I will admit that I very much enjoyed Dead Money, the documentary of Matt Berkey’s run in the $300k Super High Roller Bowl this year. Unfortunately, PokerGo managed to cast some unnecessary doubt upon what would otherwise be a quality production by needlessly slicing up an hour-long feature into eight tiny segments before releasing them all at once. The result is a binge-watching experience designed for the anorexic demographic. The only purpose for this that I can think of would be so that live tournament grinders can peck away at it during shit breaks or so that PokerGo can create the illusion that they have more original content than they actually do.

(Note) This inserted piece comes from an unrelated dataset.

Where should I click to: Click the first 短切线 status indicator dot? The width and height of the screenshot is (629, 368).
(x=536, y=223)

As for Features, well…there really isn’t much that much featured there. In that regard, it’s basically a metaphor for the entire PokerGo experience. There are new episodes of Pokerography starring the likes of Liv Boeree, Johnny Chan, and Maria Ho, yet anyone who is likely to be interested enough to give their full attention are probably already familiar with their background stories. Beyond that, there is only SHRB 2017 Recaps and Dead Money.

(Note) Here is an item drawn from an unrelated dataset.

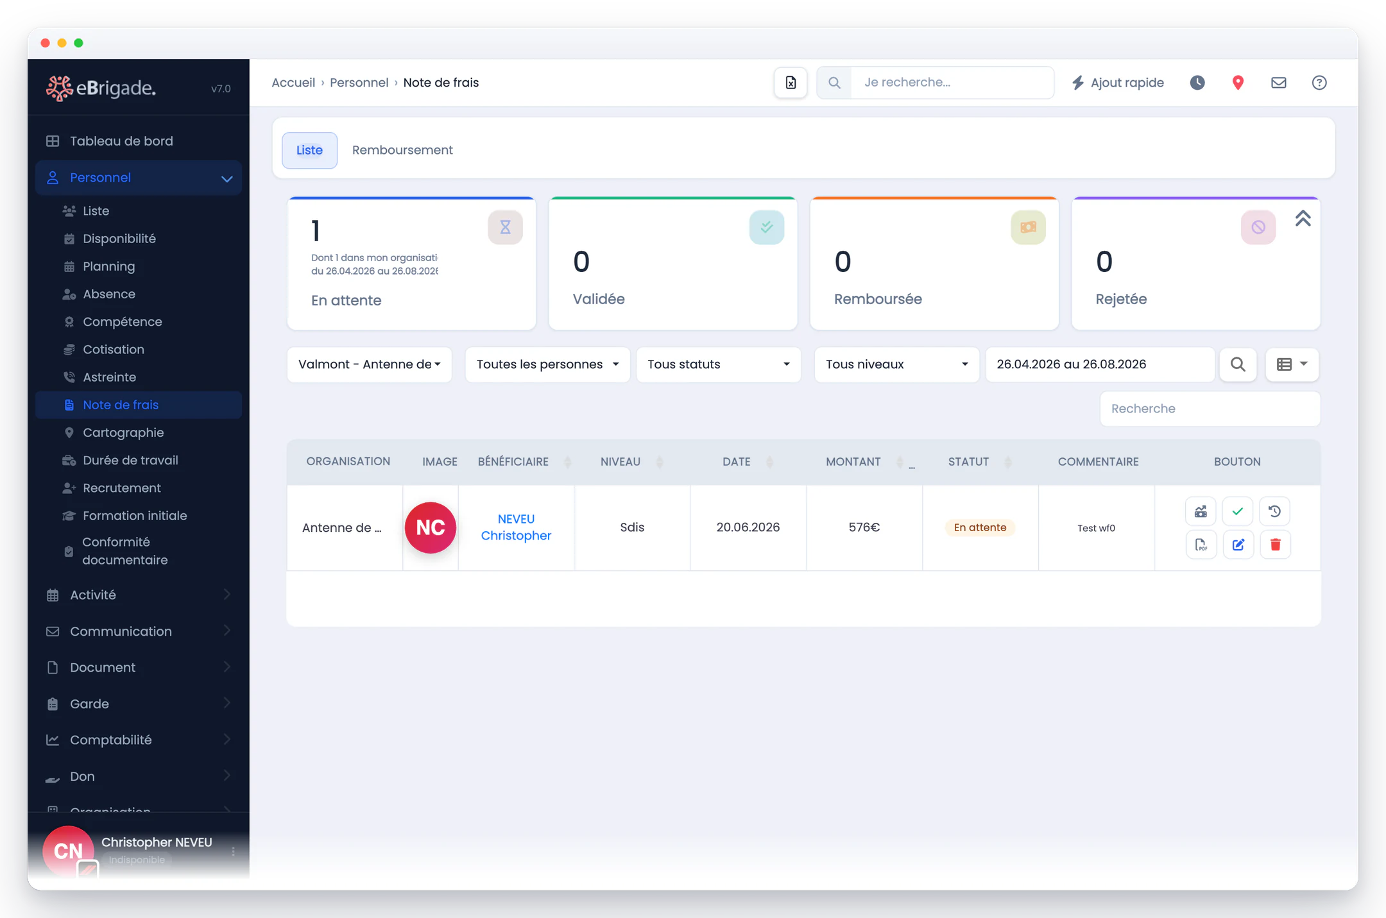
Task: Open Cartographie in the Personnel menu
Action: [x=123, y=432]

The Event Replays section is exactly what you would expect, minus the thrill of the live countdown. My personal prediction is that this spot will serve as an incubation chamber for expired live events before they get a second life in the Featured or Originals section, where they will likely remain for the next two years or longer.

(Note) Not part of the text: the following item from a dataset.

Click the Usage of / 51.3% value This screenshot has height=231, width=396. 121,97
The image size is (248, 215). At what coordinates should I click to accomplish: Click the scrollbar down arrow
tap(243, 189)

Should you feel like reliving the good old days of life before Black Friday, then look no further than The Vault. Here you have the options of watching pros play other pros wearing Full Tilt patches on Poker After Dark, pros tag teaming other pros wearing Full Tilt patches on Doubles Poker Championship, or pros wearing Full Tilt patches in the ultimate bumhunting contest against random donks on the NBC dud, Face the Ace. With so much FTP sponsored content, The Vault feels more like sifting through the evidence files of the US DOJ than taking a trip down memory lane.
I found this section of PokerGo to be not only tired, but flat out offensive. While watching these fallen poker angels swap my bankroll back and forth, it occurred to me that the only place I would pay money to watch any future videos of Howard Lederer or Chris “Judas” Ferguson would be on World Star Hip Hop. I mentioned earlier that PokerGo does not have a free trial period, but apparently, I was mistaken. It just goes by another name and it’s called YouTube.
The only thing of value contained within The Vault is the 2011 feature length documentary, Grinders. This is something of a minor cult classic that only holds much appeal to true poker fans. However, those same true poker fans would never confuse Grinders for Rounders, which is currently streaming on Netflix for a mere $8.95 per month…and you can cancel that at any time.